Extracted data →
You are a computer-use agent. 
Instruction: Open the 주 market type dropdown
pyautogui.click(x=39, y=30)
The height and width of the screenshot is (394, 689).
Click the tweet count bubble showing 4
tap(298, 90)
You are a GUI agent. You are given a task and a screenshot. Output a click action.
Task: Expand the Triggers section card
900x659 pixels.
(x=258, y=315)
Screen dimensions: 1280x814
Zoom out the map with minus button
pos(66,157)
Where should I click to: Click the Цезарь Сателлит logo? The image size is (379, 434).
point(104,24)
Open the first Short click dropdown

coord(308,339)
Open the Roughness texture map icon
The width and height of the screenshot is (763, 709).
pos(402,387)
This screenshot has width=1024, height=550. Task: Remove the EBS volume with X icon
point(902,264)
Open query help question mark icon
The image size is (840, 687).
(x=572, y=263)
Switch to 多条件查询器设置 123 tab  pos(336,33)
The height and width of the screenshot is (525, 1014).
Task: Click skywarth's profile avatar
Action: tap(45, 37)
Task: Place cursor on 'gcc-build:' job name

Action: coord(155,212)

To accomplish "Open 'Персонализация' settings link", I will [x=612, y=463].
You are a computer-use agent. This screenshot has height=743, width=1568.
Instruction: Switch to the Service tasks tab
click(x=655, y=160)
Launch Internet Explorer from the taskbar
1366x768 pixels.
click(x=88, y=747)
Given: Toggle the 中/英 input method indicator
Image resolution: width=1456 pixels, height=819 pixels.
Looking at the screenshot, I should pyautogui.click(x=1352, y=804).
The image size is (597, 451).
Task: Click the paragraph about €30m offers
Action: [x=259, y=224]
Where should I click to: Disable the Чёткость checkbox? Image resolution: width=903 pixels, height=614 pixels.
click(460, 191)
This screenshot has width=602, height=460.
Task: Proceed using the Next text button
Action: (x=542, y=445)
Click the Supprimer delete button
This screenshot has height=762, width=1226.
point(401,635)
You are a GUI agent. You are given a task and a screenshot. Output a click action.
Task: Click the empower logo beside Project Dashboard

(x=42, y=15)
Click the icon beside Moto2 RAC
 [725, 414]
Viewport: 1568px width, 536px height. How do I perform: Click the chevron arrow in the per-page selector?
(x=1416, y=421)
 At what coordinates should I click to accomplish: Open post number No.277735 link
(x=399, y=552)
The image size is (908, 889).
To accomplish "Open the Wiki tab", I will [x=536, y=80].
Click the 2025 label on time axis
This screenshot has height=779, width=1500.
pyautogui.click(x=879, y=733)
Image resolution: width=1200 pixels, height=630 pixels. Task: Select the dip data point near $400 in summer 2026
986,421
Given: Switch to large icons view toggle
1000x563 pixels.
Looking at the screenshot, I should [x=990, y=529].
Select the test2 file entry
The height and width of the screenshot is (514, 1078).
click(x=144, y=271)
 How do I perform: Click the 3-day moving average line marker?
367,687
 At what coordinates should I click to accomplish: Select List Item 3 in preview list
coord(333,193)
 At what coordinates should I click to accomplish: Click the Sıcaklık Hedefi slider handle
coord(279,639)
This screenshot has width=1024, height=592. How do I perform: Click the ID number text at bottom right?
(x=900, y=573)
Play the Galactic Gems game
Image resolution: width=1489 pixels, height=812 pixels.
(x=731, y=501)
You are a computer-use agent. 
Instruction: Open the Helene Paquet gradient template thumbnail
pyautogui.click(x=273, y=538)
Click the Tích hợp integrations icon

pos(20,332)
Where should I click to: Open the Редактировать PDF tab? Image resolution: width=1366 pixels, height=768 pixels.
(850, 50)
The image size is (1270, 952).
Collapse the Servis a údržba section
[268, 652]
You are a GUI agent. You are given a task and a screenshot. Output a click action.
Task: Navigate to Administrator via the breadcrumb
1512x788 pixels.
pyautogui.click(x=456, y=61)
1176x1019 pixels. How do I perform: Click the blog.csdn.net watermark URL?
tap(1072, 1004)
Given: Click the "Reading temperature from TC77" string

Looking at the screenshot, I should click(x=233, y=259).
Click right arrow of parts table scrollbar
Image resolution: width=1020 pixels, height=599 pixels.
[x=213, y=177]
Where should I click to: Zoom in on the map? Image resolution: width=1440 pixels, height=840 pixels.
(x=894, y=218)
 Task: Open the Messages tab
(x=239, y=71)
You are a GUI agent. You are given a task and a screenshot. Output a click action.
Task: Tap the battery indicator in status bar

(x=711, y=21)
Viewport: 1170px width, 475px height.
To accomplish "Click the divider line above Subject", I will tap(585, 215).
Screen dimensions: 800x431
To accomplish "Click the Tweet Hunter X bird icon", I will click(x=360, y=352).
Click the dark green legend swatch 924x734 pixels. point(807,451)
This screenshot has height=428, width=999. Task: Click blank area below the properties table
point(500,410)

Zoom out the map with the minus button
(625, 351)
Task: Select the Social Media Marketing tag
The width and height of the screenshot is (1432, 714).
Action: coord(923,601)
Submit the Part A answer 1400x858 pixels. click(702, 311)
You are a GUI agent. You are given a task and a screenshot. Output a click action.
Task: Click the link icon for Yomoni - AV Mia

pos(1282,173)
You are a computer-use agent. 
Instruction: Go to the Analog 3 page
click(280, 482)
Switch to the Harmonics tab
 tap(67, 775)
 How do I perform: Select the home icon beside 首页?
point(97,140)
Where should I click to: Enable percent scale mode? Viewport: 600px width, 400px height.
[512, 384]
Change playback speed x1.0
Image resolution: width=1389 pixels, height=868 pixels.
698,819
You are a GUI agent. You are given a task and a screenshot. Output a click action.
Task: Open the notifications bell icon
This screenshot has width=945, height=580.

Goal → Which lines of the listing above contain the word "Instruction"? List every such line in full.

Finished task →
Instruction: Open the 주 market type dropdown
Instruction: Switch to the Service tasks tab
Instruction: Open the Helene Paquet gradient template thumbnail
Instruction: Go to the Analog 3 page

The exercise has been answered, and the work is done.